- To do
What you hand back must match the listing exactly.

##############################

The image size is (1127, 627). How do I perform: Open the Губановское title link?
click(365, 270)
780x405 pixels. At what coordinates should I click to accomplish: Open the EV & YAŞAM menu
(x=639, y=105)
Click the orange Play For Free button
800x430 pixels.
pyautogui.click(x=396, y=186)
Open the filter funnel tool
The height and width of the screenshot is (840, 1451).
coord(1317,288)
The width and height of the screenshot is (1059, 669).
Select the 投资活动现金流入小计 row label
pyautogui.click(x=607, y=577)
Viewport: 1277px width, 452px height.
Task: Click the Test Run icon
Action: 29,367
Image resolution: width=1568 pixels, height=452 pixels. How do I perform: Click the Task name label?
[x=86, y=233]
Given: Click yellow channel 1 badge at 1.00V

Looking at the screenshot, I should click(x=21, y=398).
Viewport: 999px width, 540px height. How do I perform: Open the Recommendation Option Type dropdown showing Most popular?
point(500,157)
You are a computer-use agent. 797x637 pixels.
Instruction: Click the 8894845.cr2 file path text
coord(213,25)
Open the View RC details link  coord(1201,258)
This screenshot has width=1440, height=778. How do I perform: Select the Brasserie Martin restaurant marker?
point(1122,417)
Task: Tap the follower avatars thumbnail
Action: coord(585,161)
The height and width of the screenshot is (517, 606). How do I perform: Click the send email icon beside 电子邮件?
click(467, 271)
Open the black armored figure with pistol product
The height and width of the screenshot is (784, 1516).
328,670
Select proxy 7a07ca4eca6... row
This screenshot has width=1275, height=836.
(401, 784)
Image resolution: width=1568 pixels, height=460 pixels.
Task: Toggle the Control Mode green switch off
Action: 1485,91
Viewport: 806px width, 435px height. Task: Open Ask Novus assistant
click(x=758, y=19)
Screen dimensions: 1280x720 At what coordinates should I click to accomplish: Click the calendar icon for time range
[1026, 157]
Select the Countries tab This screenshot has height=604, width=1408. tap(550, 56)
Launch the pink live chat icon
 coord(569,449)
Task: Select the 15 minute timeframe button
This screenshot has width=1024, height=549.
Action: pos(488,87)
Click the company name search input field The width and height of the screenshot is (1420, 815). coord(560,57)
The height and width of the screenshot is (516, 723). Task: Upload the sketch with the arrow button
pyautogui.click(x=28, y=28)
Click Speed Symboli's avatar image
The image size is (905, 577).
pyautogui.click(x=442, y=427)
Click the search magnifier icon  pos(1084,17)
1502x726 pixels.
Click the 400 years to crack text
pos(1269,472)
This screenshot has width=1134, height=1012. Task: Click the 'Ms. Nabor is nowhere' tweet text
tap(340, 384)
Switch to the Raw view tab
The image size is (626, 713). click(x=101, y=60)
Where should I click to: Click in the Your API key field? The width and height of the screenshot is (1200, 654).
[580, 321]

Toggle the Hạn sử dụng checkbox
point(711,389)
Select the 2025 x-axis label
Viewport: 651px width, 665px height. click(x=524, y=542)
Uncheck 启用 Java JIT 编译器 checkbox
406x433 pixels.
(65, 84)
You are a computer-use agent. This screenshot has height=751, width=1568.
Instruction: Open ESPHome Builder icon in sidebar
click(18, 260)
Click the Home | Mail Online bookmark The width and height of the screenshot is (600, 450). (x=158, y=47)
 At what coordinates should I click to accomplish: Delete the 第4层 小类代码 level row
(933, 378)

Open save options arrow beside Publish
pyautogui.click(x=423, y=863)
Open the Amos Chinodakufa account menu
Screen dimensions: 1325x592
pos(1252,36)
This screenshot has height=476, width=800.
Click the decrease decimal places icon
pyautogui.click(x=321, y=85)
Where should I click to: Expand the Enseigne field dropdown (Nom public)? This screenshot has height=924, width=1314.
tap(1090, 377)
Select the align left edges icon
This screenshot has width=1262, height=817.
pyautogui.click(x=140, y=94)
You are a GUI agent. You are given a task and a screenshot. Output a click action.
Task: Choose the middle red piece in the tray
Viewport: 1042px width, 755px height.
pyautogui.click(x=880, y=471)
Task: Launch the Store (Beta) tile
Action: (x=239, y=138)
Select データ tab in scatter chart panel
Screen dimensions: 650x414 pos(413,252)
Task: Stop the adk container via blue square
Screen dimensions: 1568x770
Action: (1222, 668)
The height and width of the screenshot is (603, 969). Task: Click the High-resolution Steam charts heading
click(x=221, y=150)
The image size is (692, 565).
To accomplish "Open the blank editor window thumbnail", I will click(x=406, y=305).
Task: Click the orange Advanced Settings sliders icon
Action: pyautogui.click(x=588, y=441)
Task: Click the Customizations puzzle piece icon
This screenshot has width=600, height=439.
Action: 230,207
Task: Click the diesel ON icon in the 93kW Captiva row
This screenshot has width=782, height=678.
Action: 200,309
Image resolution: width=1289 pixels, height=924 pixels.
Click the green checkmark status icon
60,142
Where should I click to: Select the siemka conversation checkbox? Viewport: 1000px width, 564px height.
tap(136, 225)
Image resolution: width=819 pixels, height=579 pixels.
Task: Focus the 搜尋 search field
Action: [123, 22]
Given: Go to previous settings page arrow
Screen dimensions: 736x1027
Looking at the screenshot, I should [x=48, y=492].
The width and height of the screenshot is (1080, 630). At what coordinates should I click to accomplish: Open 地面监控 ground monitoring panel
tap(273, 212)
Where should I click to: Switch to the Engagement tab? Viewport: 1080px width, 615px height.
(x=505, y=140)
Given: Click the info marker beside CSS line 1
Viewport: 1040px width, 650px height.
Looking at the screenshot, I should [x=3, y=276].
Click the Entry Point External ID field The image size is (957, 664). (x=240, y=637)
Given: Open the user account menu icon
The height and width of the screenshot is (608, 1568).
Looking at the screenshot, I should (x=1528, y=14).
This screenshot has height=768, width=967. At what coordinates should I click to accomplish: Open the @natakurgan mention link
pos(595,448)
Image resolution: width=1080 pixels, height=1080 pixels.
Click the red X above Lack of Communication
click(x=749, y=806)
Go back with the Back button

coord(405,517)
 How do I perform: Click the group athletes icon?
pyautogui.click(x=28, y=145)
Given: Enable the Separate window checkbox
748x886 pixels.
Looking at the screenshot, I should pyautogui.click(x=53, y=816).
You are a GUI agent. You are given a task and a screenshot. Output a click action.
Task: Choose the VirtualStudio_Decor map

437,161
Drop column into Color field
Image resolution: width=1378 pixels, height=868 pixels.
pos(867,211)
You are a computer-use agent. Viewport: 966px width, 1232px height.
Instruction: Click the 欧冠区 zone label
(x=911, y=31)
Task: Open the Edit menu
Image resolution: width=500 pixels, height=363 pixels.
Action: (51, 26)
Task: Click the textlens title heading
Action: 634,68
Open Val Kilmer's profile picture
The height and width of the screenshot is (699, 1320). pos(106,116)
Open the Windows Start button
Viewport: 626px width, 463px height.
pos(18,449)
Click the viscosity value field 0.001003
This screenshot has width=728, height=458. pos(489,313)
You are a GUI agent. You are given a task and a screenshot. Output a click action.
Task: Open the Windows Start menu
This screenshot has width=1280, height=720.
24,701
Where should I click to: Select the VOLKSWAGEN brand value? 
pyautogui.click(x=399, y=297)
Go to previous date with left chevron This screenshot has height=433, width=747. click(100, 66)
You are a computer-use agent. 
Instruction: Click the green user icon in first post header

##############################

- Final answer
The image size is (1127, 627). How do I perform: Open the Губановское title link?
click(365, 270)
780x405 pixels. At what coordinates should I click to accomplish: Open the EV & YAŞAM menu
(x=639, y=105)
Click the orange Play For Free button
800x430 pixels.
pyautogui.click(x=396, y=186)
Open the filter funnel tool
The height and width of the screenshot is (840, 1451).
coord(1317,288)
The width and height of the screenshot is (1059, 669).
Select the 投资活动现金流入小计 row label
pyautogui.click(x=607, y=577)
Viewport: 1277px width, 452px height.
Task: Click the Test Run icon
Action: 29,367
Image resolution: width=1568 pixels, height=452 pixels. How do I perform: Click the Task name label?
[x=86, y=233]
Given: Click yellow channel 1 badge at 1.00V

Looking at the screenshot, I should click(x=21, y=398).
Viewport: 999px width, 540px height. How do I perform: Open the Recommendation Option Type dropdown showing Most popular?
point(500,157)
You are a computer-use agent. 797x637 pixels.
Instruction: Click the 8894845.cr2 file path text
coord(213,25)
Open the View RC details link  coord(1201,258)
This screenshot has width=1440, height=778. How do I perform: Select the Brasserie Martin restaurant marker?
point(1122,417)
Task: Tap the follower avatars thumbnail
Action: coord(585,161)
The height and width of the screenshot is (517, 606). How do I perform: Click the send email icon beside 电子邮件?
click(467, 271)
Open the black armored figure with pistol product
The height and width of the screenshot is (784, 1516).
328,670
Select proxy 7a07ca4eca6... row
This screenshot has width=1275, height=836.
(401, 784)
Image resolution: width=1568 pixels, height=460 pixels.
Task: Toggle the Control Mode green switch off
Action: 1485,91
Viewport: 806px width, 435px height. Task: Open Ask Novus assistant
click(x=758, y=19)
Screen dimensions: 1280x720 At what coordinates should I click to accomplish: Click the calendar icon for time range
[1026, 157]
Select the Countries tab This screenshot has height=604, width=1408. tap(550, 56)
Launch the pink live chat icon
 coord(569,449)
Task: Select the 15 minute timeframe button
This screenshot has width=1024, height=549.
Action: pos(488,87)
Click the company name search input field The width and height of the screenshot is (1420, 815). coord(560,57)
The height and width of the screenshot is (516, 723). Task: Upload the sketch with the arrow button
pyautogui.click(x=28, y=28)
Click Speed Symboli's avatar image
The image size is (905, 577).
pyautogui.click(x=442, y=427)
Click the search magnifier icon  pos(1084,17)
1502x726 pixels.
Click the 400 years to crack text
pos(1269,472)
This screenshot has width=1134, height=1012. Task: Click the 'Ms. Nabor is nowhere' tweet text
tap(340, 384)
Switch to the Raw view tab
The image size is (626, 713). click(x=101, y=60)
Where should I click to: Click in the Your API key field? The width and height of the screenshot is (1200, 654).
[580, 321]

Toggle the Hạn sử dụng checkbox
point(711,389)
Select the 2025 x-axis label
Viewport: 651px width, 665px height. click(x=524, y=542)
Uncheck 启用 Java JIT 编译器 checkbox
406x433 pixels.
(65, 84)
You are a computer-use agent. This screenshot has height=751, width=1568.
Instruction: Open ESPHome Builder icon in sidebar
click(18, 260)
Click the Home | Mail Online bookmark The width and height of the screenshot is (600, 450). (x=158, y=47)
 At what coordinates should I click to accomplish: Delete the 第4层 小类代码 level row
(933, 378)

Open save options arrow beside Publish
pyautogui.click(x=423, y=863)
Open the Amos Chinodakufa account menu
Screen dimensions: 1325x592
pos(1252,36)
This screenshot has height=476, width=800.
Click the decrease decimal places icon
pyautogui.click(x=321, y=85)
Where should I click to: Expand the Enseigne field dropdown (Nom public)? This screenshot has height=924, width=1314.
tap(1090, 377)
Select the align left edges icon
This screenshot has width=1262, height=817.
pyautogui.click(x=140, y=94)
You are a GUI agent. You are given a task and a screenshot. Output a click action.
Task: Choose the middle red piece in the tray
Viewport: 1042px width, 755px height.
pyautogui.click(x=880, y=471)
Task: Launch the Store (Beta) tile
Action: (x=239, y=138)
Select データ tab in scatter chart panel
Screen dimensions: 650x414 pos(413,252)
Task: Stop the adk container via blue square
Screen dimensions: 1568x770
Action: (1222, 668)
The height and width of the screenshot is (603, 969). Task: Click the High-resolution Steam charts heading
click(x=221, y=150)
The image size is (692, 565).
To accomplish "Open the blank editor window thumbnail", I will click(x=406, y=305).
Task: Click the orange Advanced Settings sliders icon
Action: pyautogui.click(x=588, y=441)
Task: Click the Customizations puzzle piece icon
This screenshot has width=600, height=439.
Action: 230,207
Task: Click the diesel ON icon in the 93kW Captiva row
This screenshot has width=782, height=678.
Action: 200,309
Image resolution: width=1289 pixels, height=924 pixels.
Click the green checkmark status icon
60,142
Where should I click to: Select the siemka conversation checkbox? Viewport: 1000px width, 564px height.
tap(136, 225)
Image resolution: width=819 pixels, height=579 pixels.
Task: Focus the 搜尋 search field
Action: [123, 22]
Given: Go to previous settings page arrow
Screen dimensions: 736x1027
Looking at the screenshot, I should [x=48, y=492].
The width and height of the screenshot is (1080, 630). At what coordinates should I click to accomplish: Open 地面监控 ground monitoring panel
tap(273, 212)
Where should I click to: Switch to the Engagement tab? Viewport: 1080px width, 615px height.
(x=505, y=140)
Given: Click the info marker beside CSS line 1
Viewport: 1040px width, 650px height.
Looking at the screenshot, I should [x=3, y=276].
Click the Entry Point External ID field The image size is (957, 664). (x=240, y=637)
Given: Open the user account menu icon
The height and width of the screenshot is (608, 1568).
Looking at the screenshot, I should (x=1528, y=14).
This screenshot has height=768, width=967. At what coordinates should I click to accomplish: Open the @natakurgan mention link
pos(595,448)
Image resolution: width=1080 pixels, height=1080 pixels.
Click the red X above Lack of Communication
click(x=749, y=806)
Go back with the Back button

coord(405,517)
 How do I perform: Click the group athletes icon?
pyautogui.click(x=28, y=145)
Given: Enable the Separate window checkbox
748x886 pixels.
Looking at the screenshot, I should pyautogui.click(x=53, y=816).
You are a GUI agent. You are given a task and a screenshot. Output a click action.
Task: Choose the VirtualStudio_Decor map

437,161
Drop column into Color field
Image resolution: width=1378 pixels, height=868 pixels.
pos(867,211)
You are a computer-use agent. Viewport: 966px width, 1232px height.
Instruction: Click the 欧冠区 zone label
(x=911, y=31)
Task: Open the Edit menu
Image resolution: width=500 pixels, height=363 pixels.
Action: (51, 26)
Task: Click the textlens title heading
Action: 634,68
Open Val Kilmer's profile picture
The height and width of the screenshot is (699, 1320). pos(106,116)
Open the Windows Start button
Viewport: 626px width, 463px height.
pos(18,449)
Click the viscosity value field 0.001003
This screenshot has width=728, height=458. pos(489,313)
You are a GUI agent. You are given a task and a screenshot. Output a click action.
Task: Open the Windows Start menu
This screenshot has width=1280, height=720.
24,701
Where should I click to: Select the VOLKSWAGEN brand value? 
pyautogui.click(x=399, y=297)
Go to previous date with left chevron This screenshot has height=433, width=747. click(100, 66)
You are a computer-use agent. 
Instruction: Click the green user icon in first post header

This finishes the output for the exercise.